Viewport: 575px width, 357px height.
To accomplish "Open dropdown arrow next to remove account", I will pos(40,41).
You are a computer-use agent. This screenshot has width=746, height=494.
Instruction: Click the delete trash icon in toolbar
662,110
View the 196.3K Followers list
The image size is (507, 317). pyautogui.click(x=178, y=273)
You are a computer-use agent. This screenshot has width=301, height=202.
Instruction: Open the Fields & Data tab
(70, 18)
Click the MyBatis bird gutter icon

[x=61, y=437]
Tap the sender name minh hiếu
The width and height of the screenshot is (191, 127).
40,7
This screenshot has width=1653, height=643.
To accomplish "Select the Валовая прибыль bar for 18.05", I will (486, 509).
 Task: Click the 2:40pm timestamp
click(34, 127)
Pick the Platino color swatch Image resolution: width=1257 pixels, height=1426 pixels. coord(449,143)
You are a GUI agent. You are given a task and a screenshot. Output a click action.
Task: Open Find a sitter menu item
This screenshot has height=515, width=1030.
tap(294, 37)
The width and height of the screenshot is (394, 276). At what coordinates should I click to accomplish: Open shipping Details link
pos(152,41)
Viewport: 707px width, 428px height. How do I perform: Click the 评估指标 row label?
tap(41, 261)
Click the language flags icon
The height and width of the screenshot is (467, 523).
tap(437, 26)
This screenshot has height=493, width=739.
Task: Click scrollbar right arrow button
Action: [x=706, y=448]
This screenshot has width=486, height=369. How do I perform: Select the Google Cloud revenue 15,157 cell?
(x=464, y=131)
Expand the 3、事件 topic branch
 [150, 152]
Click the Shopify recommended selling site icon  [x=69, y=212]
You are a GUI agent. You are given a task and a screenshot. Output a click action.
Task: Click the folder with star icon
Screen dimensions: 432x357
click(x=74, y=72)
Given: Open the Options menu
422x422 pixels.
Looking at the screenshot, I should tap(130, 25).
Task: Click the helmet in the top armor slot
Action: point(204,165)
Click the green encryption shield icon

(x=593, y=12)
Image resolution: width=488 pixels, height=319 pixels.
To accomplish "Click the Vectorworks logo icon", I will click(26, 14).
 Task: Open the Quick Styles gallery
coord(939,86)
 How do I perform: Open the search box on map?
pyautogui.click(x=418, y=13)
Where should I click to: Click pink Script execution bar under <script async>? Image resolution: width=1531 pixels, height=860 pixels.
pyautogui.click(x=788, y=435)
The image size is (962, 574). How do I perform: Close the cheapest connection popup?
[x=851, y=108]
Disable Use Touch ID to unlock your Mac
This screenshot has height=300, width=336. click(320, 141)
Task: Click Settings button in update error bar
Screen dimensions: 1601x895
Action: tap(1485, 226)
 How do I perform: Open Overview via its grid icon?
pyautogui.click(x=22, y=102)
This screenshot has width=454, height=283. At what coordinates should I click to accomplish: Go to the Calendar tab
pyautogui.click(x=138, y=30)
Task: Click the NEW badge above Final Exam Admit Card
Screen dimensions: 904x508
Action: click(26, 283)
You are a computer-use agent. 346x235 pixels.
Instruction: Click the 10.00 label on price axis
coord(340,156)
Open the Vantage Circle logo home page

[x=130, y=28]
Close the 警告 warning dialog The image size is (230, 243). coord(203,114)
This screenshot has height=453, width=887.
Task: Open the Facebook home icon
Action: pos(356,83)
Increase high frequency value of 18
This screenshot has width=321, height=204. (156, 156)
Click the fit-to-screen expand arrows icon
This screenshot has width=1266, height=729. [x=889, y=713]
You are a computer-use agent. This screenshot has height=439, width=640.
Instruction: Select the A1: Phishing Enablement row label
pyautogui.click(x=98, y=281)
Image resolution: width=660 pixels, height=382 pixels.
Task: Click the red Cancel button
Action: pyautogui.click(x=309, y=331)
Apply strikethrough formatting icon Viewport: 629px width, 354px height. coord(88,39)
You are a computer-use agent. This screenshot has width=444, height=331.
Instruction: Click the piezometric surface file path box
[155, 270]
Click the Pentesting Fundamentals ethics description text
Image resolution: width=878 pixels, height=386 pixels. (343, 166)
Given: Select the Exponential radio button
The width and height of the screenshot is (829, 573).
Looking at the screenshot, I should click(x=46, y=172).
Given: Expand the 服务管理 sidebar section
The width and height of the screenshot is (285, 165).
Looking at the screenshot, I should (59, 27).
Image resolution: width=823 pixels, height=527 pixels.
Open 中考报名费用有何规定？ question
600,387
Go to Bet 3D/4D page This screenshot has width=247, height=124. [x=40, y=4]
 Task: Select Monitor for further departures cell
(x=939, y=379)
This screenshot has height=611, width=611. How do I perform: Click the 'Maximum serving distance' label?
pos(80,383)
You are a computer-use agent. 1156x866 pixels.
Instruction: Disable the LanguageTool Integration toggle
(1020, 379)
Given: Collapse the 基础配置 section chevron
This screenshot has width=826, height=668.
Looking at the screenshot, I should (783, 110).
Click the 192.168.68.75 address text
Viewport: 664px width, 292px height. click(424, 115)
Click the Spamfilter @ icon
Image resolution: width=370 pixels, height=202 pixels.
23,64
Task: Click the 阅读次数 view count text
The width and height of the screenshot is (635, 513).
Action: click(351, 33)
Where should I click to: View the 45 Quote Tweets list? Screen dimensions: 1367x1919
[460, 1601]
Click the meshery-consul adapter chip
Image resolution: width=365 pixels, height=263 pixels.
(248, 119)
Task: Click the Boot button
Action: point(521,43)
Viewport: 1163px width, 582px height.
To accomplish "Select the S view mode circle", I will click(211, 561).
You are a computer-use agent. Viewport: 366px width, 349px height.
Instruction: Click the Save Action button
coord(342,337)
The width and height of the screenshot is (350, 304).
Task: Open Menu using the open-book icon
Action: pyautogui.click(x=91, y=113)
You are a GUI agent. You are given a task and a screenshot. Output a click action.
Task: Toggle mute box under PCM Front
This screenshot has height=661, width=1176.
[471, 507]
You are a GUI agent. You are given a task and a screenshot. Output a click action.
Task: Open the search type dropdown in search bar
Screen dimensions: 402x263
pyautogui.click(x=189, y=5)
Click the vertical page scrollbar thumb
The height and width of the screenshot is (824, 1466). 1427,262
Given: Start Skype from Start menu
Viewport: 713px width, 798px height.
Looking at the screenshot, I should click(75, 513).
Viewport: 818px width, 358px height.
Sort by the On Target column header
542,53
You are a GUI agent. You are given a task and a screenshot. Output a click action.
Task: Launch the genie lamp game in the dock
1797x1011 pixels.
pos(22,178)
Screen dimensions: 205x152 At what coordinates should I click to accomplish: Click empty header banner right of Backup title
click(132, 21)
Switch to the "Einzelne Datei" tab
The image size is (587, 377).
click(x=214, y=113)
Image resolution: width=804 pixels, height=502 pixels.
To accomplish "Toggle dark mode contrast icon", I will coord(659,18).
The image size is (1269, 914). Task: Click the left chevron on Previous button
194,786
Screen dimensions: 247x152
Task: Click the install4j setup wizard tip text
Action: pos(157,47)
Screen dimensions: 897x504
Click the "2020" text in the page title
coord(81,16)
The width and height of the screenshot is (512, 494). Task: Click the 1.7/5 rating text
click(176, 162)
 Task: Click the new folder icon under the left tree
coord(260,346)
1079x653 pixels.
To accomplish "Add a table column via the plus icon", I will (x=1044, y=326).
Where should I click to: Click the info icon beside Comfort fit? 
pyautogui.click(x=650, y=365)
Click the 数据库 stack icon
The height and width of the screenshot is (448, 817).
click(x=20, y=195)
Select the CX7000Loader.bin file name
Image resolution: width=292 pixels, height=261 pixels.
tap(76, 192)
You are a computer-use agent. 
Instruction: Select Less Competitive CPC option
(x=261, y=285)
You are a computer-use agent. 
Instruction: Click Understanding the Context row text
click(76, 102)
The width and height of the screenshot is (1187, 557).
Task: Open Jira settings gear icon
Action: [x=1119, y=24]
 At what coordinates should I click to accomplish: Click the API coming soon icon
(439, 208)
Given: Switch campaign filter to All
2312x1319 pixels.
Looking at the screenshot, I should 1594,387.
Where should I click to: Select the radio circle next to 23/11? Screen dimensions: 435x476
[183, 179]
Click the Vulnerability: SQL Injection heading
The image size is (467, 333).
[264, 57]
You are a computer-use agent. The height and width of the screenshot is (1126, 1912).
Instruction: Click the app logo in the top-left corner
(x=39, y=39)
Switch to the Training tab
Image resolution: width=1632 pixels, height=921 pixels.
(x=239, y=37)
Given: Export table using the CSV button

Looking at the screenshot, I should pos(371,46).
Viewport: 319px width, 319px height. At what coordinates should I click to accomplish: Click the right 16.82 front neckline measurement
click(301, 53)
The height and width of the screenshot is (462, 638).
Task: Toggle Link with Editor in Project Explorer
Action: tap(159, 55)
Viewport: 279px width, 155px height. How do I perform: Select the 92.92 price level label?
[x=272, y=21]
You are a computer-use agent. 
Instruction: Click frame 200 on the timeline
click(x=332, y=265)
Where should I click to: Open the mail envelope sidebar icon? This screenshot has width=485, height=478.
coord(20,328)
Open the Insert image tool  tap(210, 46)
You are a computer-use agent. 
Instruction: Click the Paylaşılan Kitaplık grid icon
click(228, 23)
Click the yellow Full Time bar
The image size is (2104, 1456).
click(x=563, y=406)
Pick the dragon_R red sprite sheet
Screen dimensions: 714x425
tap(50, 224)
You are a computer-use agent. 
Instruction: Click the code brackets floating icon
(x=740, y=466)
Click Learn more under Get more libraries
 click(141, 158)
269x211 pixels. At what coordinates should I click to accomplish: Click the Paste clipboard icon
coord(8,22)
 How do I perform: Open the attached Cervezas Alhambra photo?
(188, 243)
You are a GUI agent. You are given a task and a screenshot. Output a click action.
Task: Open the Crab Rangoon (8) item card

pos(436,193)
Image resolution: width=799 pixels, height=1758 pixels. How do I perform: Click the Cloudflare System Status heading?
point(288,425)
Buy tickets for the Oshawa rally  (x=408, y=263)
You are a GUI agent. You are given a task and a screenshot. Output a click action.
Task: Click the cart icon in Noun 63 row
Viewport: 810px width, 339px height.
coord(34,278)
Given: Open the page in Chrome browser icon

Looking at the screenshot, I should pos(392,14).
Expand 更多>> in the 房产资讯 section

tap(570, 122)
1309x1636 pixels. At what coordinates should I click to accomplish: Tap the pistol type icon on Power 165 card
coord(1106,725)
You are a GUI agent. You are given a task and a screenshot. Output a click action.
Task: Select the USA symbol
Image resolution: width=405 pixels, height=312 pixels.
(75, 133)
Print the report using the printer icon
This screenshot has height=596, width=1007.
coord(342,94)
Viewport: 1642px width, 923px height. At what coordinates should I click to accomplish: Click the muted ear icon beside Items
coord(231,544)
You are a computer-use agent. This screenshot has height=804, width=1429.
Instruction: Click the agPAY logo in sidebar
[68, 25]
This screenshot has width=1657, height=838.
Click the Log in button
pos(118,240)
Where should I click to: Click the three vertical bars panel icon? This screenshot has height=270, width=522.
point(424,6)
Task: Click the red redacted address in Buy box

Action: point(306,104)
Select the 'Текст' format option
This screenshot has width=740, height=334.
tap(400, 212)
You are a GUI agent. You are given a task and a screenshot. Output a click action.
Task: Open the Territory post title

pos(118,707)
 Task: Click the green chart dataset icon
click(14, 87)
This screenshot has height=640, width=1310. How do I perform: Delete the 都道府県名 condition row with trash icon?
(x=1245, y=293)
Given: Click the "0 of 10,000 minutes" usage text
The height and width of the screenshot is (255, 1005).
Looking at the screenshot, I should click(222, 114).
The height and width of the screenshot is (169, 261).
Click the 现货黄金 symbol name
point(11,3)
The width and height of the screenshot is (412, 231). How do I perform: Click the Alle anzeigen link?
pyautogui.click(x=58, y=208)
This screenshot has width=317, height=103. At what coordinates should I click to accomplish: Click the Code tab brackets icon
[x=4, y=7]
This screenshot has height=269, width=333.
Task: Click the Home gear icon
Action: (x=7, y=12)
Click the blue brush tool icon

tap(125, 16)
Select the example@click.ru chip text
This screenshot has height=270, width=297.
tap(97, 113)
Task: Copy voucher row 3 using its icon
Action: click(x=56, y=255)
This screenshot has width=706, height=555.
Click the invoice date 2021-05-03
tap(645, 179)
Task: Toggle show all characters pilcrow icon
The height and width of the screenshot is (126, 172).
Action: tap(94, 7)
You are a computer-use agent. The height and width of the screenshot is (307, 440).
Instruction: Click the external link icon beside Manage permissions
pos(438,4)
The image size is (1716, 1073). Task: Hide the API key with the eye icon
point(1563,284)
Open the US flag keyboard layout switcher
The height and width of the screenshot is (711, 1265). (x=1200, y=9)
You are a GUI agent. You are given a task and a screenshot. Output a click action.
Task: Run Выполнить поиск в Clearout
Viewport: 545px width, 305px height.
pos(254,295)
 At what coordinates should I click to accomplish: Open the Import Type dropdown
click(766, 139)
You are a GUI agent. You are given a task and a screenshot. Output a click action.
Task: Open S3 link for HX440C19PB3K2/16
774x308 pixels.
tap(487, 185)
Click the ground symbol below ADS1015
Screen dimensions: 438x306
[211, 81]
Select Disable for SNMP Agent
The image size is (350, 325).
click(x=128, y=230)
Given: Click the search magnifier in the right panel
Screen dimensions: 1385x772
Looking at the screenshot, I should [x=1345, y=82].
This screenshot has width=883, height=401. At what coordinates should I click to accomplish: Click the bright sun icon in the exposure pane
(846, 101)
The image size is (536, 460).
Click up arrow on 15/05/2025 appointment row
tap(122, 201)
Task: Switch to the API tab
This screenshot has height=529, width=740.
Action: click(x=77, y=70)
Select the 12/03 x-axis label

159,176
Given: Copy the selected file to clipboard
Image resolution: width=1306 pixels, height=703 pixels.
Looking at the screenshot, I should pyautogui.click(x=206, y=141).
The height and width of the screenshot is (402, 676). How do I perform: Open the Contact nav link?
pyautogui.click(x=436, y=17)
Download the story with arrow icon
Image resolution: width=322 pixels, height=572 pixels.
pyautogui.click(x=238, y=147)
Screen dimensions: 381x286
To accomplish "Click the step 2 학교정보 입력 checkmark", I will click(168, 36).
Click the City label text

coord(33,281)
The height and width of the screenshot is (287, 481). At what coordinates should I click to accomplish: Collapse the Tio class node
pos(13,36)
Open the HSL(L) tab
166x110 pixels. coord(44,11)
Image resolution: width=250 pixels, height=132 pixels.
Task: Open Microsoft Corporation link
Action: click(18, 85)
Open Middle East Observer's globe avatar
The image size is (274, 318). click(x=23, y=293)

# # # # #

• **WHAT IS REQUIRED**
Give the lines between the line containing "Select the example@click.ru chip text" and the line containing "pos(254,295)", inclusive, as a JSON list of strings with one string per line and blank lines omitted.

• **THE COMPLETED TASK**
[
  "Select the example@click.ru chip text",
  "This screenshot has height=270, width=297.",
  "tap(97, 113)",
  "Task: Copy voucher row 3 using its icon",
  "Action: click(x=56, y=255)",
  "This screenshot has width=706, height=555.",
  "Click the invoice date 2021-05-03",
  "tap(645, 179)",
  "Task: Toggle show all characters pilcrow icon",
  "The height and width of the screenshot is (126, 172).",
  "Action: tap(94, 7)",
  "You are a computer-use agent. The height and width of the screenshot is (307, 440).",
  "Instruction: Click the external link icon beside Manage permissions",
  "pos(438,4)",
  "The image size is (1716, 1073). Task: Hide the API key with the eye icon",
  "point(1563,284)",
  "Open the US flag keyboard layout switcher",
  "The height and width of the screenshot is (711, 1265). (x=1200, y=9)",
  "You are a GUI agent. You are given a task and a screenshot. Output a click action.",
  "Task: Run Выполнить поиск в Clearout",
  "Viewport: 545px width, 305px height.",
  "pos(254,295)"
]